■ WORK INSTRUCTIONS: Write out every record in full, exactly as written, please.

*** Begin section ***

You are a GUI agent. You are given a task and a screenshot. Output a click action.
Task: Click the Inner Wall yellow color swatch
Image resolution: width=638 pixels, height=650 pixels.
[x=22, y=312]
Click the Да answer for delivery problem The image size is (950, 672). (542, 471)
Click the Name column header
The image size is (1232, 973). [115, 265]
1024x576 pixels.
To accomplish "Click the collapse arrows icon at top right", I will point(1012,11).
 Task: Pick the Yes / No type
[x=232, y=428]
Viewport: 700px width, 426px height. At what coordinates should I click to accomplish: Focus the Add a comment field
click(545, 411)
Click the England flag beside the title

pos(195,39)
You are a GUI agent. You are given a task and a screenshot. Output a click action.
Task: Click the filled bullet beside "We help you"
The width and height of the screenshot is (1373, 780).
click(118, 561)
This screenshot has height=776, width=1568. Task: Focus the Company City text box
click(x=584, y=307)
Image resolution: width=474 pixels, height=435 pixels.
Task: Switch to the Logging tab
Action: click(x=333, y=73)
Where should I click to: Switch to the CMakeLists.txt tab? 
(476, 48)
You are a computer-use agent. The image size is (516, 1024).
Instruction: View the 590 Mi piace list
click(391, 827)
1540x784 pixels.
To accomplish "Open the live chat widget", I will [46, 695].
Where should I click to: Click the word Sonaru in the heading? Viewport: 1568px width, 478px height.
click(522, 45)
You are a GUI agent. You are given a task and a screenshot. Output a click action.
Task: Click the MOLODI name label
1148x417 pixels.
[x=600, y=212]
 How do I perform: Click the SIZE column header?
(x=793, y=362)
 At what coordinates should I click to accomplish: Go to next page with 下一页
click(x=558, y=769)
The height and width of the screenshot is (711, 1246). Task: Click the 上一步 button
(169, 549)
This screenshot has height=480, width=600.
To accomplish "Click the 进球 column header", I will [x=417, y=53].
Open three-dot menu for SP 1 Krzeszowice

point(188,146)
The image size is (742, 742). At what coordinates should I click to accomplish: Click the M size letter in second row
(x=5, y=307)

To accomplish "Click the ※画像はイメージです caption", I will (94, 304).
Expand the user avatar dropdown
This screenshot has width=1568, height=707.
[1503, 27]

*** End section ***

■ EXERCISE RESULT:
You are a GUI agent. You are given a task and a screenshot. Output a click action.
Task: Click the Inner Wall yellow color swatch
Image resolution: width=638 pixels, height=650 pixels.
[x=22, y=312]
Click the Да answer for delivery problem The image size is (950, 672). (542, 471)
Click the Name column header
The image size is (1232, 973). [115, 265]
1024x576 pixels.
To accomplish "Click the collapse arrows icon at top right", I will point(1012,11).
 Task: Pick the Yes / No type
[x=232, y=428]
Viewport: 700px width, 426px height. At what coordinates should I click to accomplish: Focus the Add a comment field
click(545, 411)
Click the England flag beside the title

pos(195,39)
You are a GUI agent. You are given a task and a screenshot. Output a click action.
Task: Click the filled bullet beside "We help you"
The width and height of the screenshot is (1373, 780).
click(118, 561)
This screenshot has height=776, width=1568. Task: Focus the Company City text box
click(x=584, y=307)
Image resolution: width=474 pixels, height=435 pixels.
Task: Switch to the Logging tab
Action: click(x=333, y=73)
Where should I click to: Switch to the CMakeLists.txt tab? 
(476, 48)
You are a computer-use agent. The image size is (516, 1024).
Instruction: View the 590 Mi piace list
click(391, 827)
1540x784 pixels.
To accomplish "Open the live chat widget", I will [46, 695].
Where should I click to: Click the word Sonaru in the heading? Viewport: 1568px width, 478px height.
click(522, 45)
You are a GUI agent. You are given a task and a screenshot. Output a click action.
Task: Click the MOLODI name label
1148x417 pixels.
[x=600, y=212]
 How do I perform: Click the SIZE column header?
(x=793, y=362)
 At what coordinates should I click to accomplish: Go to next page with 下一页
click(x=558, y=769)
The height and width of the screenshot is (711, 1246). Task: Click the 上一步 button
(169, 549)
This screenshot has height=480, width=600.
To accomplish "Click the 进球 column header", I will [x=417, y=53].
Open three-dot menu for SP 1 Krzeszowice

point(188,146)
The image size is (742, 742). At what coordinates should I click to accomplish: Click the M size letter in second row
(x=5, y=307)

To accomplish "Click the ※画像はイメージです caption", I will (94, 304).
Expand the user avatar dropdown
This screenshot has width=1568, height=707.
[1503, 27]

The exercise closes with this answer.